Me torno um vaso vazio, com uma casca que tenta ser bonita, mas é fosca, sem brilho, sem cor e sem vida. Não posso voltar pra esse lugar, passei muitos anos da minha vida lá e fiquei claustrofóbica, amarguei uma infelicidade que custei pra desconstruir. Paredes de um elevador trancado comigo dentro que tive que quebrar no soco, na cabeçada, tendo só meu corpo como ferramenta.
Preciso sair do elevador de novo, preciso encontrar outro prédio pra me abrigar, outros móveis, outra decoração.

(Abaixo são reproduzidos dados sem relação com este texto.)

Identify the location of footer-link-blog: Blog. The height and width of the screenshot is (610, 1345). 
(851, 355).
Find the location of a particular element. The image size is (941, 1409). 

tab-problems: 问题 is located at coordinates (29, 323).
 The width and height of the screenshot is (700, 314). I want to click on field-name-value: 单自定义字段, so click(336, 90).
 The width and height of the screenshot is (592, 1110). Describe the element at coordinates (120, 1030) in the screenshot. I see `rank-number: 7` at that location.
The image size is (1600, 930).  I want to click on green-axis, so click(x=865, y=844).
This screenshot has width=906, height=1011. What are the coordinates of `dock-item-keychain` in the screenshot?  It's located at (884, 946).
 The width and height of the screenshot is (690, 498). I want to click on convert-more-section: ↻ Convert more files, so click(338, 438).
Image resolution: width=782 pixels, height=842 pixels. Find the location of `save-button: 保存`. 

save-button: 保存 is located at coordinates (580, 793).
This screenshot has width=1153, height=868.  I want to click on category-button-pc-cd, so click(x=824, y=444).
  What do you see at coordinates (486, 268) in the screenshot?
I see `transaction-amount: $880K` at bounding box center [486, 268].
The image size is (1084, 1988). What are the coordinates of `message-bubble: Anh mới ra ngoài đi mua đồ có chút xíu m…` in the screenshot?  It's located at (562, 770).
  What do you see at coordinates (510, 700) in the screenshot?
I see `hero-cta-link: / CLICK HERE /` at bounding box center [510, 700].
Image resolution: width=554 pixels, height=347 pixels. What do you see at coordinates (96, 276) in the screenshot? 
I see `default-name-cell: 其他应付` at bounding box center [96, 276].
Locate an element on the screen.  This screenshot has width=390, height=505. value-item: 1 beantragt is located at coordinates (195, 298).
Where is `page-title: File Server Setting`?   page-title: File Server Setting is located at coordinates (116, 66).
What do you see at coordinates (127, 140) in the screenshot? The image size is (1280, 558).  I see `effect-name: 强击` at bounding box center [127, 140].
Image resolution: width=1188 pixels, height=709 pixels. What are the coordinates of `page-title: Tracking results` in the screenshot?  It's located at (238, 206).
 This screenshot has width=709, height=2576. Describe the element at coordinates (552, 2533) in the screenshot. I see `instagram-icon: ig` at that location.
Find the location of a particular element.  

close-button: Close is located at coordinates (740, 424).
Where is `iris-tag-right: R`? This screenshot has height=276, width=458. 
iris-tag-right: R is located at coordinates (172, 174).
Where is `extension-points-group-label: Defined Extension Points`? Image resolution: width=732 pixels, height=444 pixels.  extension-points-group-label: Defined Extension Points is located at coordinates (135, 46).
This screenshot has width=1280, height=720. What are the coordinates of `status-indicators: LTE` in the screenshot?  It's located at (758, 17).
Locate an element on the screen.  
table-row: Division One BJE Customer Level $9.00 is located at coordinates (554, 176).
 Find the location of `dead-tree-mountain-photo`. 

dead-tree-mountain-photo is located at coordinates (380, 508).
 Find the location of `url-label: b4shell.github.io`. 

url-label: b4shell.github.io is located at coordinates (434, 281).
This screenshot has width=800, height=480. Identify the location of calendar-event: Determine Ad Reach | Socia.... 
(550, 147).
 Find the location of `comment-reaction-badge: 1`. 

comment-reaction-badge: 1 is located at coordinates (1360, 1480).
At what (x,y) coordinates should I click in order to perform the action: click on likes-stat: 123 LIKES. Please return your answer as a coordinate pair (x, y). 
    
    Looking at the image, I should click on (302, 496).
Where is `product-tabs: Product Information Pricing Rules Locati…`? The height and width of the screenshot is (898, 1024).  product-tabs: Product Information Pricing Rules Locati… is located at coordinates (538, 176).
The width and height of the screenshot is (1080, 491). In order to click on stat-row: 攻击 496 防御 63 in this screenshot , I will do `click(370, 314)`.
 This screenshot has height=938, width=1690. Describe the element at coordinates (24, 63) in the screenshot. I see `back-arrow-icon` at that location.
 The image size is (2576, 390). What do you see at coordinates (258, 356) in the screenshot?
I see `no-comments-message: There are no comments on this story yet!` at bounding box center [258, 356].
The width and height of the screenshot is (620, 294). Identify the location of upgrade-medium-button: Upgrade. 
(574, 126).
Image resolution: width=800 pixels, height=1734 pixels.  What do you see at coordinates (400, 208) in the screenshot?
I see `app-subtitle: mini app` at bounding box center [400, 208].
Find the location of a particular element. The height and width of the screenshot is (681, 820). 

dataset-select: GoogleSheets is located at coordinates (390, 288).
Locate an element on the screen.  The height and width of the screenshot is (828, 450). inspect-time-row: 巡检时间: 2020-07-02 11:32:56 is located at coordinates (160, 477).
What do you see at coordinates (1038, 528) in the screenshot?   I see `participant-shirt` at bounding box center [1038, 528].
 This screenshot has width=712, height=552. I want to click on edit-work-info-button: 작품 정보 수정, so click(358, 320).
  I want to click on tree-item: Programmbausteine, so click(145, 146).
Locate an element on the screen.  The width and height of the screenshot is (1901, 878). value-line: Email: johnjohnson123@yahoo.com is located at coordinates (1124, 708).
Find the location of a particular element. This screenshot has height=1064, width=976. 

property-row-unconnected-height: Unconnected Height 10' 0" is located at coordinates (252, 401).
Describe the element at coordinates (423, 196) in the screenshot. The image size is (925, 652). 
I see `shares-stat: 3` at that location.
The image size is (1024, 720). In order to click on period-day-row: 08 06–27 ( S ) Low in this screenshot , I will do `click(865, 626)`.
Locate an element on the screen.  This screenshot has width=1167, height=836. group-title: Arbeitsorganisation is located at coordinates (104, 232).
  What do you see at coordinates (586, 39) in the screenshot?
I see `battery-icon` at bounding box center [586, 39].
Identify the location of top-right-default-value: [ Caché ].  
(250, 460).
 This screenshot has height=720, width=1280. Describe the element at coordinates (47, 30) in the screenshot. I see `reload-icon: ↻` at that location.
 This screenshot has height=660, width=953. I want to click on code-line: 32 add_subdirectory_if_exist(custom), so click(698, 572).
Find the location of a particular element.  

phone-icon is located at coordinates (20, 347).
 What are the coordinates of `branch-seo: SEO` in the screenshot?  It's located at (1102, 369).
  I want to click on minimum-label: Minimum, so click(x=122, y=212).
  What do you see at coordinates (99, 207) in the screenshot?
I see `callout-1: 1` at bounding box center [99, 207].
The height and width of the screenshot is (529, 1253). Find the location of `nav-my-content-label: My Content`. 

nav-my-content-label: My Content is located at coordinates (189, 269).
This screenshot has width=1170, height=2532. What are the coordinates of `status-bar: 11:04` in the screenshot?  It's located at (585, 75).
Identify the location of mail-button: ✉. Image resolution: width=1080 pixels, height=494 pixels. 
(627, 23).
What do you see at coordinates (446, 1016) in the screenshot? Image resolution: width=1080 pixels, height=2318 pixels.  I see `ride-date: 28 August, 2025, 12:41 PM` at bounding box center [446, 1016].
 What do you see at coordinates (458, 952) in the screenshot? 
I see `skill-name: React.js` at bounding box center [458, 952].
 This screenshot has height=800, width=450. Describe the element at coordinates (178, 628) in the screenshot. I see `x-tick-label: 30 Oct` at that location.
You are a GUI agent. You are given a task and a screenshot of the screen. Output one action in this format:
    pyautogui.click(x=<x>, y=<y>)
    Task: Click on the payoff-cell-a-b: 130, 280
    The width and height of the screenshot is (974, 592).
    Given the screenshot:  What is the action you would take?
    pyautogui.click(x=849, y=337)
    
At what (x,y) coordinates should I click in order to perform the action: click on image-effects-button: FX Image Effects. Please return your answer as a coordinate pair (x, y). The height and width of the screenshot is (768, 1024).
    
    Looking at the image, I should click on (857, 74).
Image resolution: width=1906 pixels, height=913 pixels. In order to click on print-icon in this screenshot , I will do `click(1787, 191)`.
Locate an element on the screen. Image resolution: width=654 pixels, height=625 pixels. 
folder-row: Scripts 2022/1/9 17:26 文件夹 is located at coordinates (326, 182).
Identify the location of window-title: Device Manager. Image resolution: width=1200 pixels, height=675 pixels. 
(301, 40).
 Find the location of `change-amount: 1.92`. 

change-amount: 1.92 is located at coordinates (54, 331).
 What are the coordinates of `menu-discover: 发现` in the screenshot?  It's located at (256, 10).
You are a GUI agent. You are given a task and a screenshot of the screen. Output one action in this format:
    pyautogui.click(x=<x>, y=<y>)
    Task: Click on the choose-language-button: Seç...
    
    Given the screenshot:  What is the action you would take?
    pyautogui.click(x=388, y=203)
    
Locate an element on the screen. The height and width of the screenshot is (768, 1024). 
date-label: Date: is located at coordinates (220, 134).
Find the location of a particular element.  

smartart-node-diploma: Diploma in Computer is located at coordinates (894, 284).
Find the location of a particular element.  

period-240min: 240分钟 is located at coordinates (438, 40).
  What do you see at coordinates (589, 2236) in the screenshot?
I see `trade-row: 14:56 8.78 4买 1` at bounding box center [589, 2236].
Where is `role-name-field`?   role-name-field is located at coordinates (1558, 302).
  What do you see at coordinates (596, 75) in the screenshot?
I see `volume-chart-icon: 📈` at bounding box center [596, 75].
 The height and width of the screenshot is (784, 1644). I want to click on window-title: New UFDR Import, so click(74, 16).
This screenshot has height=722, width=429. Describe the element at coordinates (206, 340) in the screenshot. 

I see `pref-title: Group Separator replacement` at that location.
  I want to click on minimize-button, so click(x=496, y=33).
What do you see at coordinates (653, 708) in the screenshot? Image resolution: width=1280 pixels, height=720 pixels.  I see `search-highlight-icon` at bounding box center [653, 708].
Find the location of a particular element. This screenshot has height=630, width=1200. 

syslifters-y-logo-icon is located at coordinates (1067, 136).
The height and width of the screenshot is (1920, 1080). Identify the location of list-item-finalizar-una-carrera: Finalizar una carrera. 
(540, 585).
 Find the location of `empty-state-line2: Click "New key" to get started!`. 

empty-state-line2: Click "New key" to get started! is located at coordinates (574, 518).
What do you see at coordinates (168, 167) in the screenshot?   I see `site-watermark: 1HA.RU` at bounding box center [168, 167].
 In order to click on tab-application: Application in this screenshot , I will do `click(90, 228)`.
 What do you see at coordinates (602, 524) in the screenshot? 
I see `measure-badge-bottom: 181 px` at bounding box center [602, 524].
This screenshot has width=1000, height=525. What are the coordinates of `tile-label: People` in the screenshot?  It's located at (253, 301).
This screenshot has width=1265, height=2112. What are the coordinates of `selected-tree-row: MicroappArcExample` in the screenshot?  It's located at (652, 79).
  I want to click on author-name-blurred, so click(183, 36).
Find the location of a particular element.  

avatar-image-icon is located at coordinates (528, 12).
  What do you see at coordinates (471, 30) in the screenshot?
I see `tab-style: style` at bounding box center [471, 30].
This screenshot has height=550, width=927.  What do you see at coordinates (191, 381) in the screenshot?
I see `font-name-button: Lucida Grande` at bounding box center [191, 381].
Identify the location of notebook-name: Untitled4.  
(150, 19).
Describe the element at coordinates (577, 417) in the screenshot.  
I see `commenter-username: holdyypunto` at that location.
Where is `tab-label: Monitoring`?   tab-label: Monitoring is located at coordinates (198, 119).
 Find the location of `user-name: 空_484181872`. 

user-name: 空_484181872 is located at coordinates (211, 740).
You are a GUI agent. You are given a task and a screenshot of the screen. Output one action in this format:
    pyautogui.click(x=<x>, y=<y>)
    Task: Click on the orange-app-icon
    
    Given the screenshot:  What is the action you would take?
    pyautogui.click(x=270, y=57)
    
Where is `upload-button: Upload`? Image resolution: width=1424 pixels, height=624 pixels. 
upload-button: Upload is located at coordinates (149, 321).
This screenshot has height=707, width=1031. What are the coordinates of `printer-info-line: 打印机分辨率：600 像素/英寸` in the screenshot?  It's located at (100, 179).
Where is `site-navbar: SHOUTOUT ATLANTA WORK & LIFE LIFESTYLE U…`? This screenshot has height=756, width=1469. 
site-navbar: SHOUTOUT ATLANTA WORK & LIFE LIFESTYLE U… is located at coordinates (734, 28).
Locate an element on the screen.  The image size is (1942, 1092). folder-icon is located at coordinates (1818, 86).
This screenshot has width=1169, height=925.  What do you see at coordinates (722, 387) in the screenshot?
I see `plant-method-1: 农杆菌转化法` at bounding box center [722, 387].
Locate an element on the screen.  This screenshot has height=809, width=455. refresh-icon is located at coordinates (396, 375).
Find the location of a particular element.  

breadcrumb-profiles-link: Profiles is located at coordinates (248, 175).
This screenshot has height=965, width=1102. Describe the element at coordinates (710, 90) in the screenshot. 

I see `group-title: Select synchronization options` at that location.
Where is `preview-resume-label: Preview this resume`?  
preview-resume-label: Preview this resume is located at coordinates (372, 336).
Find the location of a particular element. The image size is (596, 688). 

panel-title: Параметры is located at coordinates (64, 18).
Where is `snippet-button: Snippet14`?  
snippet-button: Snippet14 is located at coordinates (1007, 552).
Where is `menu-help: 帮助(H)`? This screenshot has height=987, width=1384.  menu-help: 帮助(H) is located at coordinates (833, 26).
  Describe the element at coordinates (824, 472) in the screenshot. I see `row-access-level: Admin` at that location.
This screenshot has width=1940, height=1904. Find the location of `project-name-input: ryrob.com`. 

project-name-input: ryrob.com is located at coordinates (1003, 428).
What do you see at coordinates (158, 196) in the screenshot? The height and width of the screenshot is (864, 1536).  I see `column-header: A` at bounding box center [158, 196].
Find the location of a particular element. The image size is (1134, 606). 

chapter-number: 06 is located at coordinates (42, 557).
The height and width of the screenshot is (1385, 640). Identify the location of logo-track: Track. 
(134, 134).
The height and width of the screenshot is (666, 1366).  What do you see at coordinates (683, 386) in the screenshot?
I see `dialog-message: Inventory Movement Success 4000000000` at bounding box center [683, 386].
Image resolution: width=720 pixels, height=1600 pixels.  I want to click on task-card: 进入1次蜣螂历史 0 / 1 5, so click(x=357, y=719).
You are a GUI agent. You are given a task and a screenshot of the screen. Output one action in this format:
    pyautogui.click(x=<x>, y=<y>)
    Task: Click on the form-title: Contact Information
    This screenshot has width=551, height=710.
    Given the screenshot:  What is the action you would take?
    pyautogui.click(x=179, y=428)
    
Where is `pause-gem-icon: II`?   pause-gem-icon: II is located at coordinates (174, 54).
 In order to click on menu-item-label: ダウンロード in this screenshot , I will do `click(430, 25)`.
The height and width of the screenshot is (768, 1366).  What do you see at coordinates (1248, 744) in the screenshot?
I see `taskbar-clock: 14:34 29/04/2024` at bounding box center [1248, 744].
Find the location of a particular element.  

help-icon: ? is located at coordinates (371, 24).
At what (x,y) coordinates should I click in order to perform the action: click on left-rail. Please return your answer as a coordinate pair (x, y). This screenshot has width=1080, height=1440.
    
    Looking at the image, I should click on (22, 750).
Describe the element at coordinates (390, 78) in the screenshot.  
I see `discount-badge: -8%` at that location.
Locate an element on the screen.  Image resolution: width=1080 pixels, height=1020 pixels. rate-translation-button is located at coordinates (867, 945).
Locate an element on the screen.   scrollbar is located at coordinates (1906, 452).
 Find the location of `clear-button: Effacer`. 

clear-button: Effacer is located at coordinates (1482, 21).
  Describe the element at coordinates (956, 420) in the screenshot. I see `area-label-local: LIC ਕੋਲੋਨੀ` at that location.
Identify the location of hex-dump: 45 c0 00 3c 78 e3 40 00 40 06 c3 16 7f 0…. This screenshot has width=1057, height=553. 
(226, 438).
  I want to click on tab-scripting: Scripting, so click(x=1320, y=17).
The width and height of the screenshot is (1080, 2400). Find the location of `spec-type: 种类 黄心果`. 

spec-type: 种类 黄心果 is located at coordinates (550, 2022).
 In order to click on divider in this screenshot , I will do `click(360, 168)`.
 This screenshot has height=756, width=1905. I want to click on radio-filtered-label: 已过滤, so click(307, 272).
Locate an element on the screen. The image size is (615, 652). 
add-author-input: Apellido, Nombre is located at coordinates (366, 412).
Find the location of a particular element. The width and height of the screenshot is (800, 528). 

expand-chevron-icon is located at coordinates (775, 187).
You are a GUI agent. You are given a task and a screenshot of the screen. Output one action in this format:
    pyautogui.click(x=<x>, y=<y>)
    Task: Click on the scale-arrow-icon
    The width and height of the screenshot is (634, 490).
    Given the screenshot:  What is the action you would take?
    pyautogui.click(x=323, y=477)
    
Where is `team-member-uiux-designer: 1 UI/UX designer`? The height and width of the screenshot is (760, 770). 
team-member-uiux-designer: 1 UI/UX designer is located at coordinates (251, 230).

E é interessante que isso esteja acontecendo no momento em que estou aprendendo como construir uma casa no mundo real. No mundo virtual, a mestre de obra sou eu e tá na hora de intensificar esse trabalho, de construir um teto pra chamar de meu.
Quase me esqueço! O blog mencionado no subtítulo, que ainda tá no comecinho, mas com muitas ideias engatilhadas é esse. A intenção é que o foco seja mais lá e menos no instagram, isso é o que estou construindo.
Por hoje é só, pessoal.
Se quiser continuar a conversa, estou por aqui XD
"Embora tenha muita vontade de percorrer todos esses passos, o desejo de deitar, dormir e deixar a outra vontade passar também é muito forte. Mas eu já sei o que pode acontecer com a minha vida se eu deixo a correnteza do mundo me levar e fico só me debatendo pra sobreviver.
Me torno um vaso vazio, com uma casca que tenta ser bonita, mas é fosca, sem brilho, sem cor e sem vida."
Há uns anos a sensação que tenho é essa e vivo com saudade de quem eu era quando via cores mais intensas, e me esqueço que somos a mesma pessoa.
Mais uma vez te falo que admiro essa sua capacidade de sublimar e resistir.
Eu era boa nisso. Preciso aprender com quem é muito mais! 🙂
Eu cá presa em mais uma breve recaída, me achando de novo incompatível com esse mundo estranho que nos colocaram/camos pra a viver e que é tido como norma(l) e recebo esse abraço de você e do Pessoa, me dizendo que ainda há um pouco de aconchego na vida, mesmo na que se passa na internet.